*How to complete this task*.
Read the data below. Every line holding the string "computer" must be copied.

[Input — start]

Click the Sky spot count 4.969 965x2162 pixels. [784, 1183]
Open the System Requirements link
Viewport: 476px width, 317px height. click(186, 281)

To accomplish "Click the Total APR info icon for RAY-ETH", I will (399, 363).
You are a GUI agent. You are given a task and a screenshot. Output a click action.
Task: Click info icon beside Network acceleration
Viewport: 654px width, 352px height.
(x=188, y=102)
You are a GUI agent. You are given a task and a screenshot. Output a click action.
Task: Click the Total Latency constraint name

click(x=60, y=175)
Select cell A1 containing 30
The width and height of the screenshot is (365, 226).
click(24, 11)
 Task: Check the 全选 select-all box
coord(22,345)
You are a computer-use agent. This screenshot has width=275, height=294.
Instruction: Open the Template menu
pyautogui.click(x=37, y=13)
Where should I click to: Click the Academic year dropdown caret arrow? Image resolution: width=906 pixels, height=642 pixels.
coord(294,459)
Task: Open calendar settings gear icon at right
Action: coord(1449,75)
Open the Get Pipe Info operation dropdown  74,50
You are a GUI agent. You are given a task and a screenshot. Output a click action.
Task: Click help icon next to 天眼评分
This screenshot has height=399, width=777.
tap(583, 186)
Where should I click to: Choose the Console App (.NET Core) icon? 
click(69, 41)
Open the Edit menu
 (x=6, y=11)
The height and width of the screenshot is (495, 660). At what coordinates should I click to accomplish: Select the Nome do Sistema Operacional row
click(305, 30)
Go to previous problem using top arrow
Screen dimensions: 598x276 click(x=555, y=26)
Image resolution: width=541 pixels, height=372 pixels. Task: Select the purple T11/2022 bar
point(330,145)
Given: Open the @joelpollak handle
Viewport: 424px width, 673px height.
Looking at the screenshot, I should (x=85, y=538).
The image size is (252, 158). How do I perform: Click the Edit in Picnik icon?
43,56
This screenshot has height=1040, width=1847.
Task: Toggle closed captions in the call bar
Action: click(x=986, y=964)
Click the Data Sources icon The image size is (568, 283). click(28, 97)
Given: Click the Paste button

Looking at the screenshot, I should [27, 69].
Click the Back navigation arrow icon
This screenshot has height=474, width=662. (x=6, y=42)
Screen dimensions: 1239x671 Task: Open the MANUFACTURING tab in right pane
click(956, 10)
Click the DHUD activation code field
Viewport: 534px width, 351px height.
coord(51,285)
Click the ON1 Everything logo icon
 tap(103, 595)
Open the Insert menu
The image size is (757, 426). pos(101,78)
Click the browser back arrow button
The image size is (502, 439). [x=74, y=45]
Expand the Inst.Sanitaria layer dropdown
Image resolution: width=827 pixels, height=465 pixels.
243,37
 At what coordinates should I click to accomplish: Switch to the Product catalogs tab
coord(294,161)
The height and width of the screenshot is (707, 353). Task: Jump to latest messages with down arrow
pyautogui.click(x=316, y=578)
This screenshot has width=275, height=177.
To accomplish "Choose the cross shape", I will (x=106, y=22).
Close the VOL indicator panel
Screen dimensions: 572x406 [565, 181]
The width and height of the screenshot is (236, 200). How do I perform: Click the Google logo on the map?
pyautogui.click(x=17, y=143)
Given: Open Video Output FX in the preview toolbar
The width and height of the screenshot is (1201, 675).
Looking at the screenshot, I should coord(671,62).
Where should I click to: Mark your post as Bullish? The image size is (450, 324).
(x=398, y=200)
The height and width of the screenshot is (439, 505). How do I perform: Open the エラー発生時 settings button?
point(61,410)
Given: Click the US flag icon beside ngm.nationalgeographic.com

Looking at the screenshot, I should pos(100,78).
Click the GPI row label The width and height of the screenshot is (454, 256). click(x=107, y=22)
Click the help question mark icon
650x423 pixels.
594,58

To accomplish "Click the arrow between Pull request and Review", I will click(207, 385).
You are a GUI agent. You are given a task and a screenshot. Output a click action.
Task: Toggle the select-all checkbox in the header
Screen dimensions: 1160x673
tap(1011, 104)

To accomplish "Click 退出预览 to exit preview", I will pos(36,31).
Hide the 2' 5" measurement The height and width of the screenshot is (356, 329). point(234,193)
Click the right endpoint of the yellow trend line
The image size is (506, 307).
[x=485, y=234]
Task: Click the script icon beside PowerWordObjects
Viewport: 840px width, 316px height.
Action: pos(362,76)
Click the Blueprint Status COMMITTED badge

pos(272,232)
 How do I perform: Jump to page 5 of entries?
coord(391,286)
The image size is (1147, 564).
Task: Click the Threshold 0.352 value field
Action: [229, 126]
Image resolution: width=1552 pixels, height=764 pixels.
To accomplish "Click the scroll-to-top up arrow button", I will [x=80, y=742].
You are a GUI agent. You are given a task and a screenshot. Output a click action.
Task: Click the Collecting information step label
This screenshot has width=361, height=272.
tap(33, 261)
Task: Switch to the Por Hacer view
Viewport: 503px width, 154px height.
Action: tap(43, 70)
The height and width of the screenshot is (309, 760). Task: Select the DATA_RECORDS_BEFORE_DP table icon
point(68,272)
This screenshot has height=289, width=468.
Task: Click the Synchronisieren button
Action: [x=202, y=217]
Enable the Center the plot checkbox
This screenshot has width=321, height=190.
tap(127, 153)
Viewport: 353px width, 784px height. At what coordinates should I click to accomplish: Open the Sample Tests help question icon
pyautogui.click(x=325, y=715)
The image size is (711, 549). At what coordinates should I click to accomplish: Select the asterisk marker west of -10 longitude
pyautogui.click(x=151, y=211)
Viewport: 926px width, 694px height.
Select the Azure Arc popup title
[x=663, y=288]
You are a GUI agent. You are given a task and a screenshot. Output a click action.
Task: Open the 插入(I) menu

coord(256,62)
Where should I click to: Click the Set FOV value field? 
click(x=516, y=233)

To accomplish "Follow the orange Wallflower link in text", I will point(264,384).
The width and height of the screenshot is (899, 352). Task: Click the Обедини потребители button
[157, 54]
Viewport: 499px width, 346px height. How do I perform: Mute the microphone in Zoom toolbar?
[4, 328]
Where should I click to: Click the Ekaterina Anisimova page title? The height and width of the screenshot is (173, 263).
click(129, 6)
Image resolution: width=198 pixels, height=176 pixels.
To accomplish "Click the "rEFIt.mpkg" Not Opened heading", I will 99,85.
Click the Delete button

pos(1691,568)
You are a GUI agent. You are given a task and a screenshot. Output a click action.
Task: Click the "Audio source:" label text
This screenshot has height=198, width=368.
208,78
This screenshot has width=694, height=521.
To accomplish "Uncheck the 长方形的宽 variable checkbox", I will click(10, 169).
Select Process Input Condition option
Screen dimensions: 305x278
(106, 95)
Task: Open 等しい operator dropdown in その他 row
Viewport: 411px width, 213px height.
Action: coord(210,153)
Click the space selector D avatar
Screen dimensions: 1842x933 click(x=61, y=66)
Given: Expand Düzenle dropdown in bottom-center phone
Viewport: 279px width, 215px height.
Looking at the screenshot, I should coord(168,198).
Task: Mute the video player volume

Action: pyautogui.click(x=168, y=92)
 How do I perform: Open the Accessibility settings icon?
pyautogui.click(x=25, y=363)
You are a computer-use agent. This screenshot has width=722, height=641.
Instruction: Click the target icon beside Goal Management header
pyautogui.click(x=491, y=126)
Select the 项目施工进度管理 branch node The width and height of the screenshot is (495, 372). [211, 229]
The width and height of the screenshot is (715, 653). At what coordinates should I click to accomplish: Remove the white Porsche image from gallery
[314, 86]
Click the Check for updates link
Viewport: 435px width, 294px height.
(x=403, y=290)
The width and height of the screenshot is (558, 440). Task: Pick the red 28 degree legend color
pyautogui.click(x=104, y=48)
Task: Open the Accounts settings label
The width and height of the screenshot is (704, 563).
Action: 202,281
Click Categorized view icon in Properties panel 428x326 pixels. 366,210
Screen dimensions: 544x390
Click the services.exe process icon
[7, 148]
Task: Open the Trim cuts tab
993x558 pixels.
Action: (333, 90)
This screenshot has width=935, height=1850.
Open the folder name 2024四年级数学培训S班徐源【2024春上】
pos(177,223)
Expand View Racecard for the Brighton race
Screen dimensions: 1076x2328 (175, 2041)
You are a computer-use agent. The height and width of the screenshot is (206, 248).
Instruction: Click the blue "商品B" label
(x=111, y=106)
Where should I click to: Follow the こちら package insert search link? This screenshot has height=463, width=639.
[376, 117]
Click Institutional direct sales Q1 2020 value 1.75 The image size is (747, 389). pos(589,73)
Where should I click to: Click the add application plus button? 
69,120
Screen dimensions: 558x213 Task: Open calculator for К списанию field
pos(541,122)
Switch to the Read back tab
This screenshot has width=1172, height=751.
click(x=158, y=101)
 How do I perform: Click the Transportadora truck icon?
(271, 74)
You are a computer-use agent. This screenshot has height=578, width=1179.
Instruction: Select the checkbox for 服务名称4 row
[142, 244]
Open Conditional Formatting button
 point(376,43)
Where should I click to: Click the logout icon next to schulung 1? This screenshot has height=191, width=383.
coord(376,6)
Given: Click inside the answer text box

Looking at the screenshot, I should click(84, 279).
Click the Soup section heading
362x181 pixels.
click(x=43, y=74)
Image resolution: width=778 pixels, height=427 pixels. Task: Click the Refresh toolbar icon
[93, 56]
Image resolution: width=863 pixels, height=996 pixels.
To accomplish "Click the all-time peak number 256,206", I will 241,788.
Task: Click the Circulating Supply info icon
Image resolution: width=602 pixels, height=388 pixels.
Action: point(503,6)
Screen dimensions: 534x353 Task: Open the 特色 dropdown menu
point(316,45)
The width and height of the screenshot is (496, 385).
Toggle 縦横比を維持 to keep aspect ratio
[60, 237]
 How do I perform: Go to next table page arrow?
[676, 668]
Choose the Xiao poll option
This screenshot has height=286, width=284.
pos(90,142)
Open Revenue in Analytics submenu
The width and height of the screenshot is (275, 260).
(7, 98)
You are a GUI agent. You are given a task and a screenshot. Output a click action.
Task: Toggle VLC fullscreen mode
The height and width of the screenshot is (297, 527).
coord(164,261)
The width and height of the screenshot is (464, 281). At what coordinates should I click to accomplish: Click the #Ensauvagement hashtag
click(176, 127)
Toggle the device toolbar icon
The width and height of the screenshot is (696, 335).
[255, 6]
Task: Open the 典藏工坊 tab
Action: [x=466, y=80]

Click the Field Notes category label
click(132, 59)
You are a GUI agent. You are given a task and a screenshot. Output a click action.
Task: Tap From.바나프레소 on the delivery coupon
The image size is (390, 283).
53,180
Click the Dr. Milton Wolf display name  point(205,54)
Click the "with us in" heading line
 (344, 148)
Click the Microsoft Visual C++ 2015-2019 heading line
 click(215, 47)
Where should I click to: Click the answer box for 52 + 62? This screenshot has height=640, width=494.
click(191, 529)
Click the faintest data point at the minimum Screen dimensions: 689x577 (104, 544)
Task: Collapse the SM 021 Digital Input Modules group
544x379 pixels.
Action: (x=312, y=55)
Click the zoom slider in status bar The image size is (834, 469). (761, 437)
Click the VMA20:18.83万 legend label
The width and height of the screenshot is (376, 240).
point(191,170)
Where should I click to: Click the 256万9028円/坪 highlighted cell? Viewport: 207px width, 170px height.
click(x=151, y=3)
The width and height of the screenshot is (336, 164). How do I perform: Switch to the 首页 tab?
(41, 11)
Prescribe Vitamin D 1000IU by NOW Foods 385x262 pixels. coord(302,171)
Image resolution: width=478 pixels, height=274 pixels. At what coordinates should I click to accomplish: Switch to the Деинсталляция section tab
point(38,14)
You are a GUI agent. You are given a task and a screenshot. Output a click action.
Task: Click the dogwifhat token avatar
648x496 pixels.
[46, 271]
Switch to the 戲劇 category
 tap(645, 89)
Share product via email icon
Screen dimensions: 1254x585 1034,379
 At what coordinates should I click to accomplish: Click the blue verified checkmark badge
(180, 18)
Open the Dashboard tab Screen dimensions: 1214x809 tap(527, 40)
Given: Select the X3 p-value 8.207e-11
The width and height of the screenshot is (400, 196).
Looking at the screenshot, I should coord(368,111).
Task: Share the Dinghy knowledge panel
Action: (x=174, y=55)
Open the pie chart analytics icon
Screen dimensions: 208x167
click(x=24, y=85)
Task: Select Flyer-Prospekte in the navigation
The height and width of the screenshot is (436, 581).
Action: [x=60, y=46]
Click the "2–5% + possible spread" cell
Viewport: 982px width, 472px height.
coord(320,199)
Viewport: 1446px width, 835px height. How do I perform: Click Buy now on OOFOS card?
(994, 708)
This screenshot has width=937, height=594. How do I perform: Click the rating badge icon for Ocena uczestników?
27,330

[Input — finish]

*Task output*.
You are a computer-use agent. This screenshot has width=275, height=294.
You are a computer-use agent. This screenshot has width=722, height=641.
You are a computer-use agent. The height and width of the screenshot is (206, 248).
You are a computer-use agent. This screenshot has height=578, width=1179.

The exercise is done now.